As well as movers, this time ’round I also have to find a storage unit, which I might or might not need (I have a line on a house in the next town over, but I won’t know for sure about it for at least a week, and I’ve already been turned down for one house this month, so no guarantees). The reason there are people in and out of the house this time: buyers coming to check out the property as opposed to last year’s cleaners et al.
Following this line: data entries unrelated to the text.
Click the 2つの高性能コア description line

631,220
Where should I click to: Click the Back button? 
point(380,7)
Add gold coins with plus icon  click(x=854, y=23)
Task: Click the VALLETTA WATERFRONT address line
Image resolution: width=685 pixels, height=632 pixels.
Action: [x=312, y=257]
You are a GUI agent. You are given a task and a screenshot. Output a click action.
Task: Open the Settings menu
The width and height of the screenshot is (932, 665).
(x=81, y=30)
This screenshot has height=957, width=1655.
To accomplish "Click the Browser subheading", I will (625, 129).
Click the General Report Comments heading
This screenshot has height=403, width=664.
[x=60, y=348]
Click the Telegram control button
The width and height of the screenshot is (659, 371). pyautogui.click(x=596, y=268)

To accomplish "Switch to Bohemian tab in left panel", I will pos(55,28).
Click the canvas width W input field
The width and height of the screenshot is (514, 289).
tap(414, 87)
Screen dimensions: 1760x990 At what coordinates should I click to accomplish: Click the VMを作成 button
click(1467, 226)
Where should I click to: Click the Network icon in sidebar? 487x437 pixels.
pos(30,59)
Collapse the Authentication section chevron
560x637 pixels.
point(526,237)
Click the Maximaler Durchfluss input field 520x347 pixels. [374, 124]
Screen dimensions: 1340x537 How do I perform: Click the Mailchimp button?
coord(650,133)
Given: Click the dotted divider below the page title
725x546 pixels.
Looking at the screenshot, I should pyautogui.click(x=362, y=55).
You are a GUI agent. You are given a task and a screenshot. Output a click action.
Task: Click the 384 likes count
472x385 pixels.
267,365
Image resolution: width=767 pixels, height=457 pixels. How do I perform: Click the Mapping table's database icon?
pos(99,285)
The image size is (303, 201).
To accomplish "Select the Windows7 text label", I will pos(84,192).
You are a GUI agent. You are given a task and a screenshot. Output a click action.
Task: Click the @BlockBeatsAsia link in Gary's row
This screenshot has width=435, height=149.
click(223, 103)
Just as with last year, I find myself looking at clothes and other items and thinking: charity shop? or pack & keep another few months? And then, exactly as last year at this time, I am trying to deplete my fridge & pantry as quickly as possible. I mean, if it turns out to be a straight house-to-house move, fresh and frozen food won’t matter, as I can just schlep them to the new place in grocery bags. But that option is not looking too likely. Oh, but that leads to another potential issue: even if I do get this house in Finstown (fingers crossed), it doesn’t come available until three days after my lease is up in this place. So, then what? I and my stuff move into a storage unit for three days? Those things are heated, right?

So lots to panic about and lose sleep over. (Last night I woke at 1:43am and that’s been me up ever since.) Sigh.

*EDIT: No, I don’t know what that funny little OBJ box is showing up in my title. I assume the software doesn’t like les accents? (Unless I’m the only one who can see it, in which case, never mind.)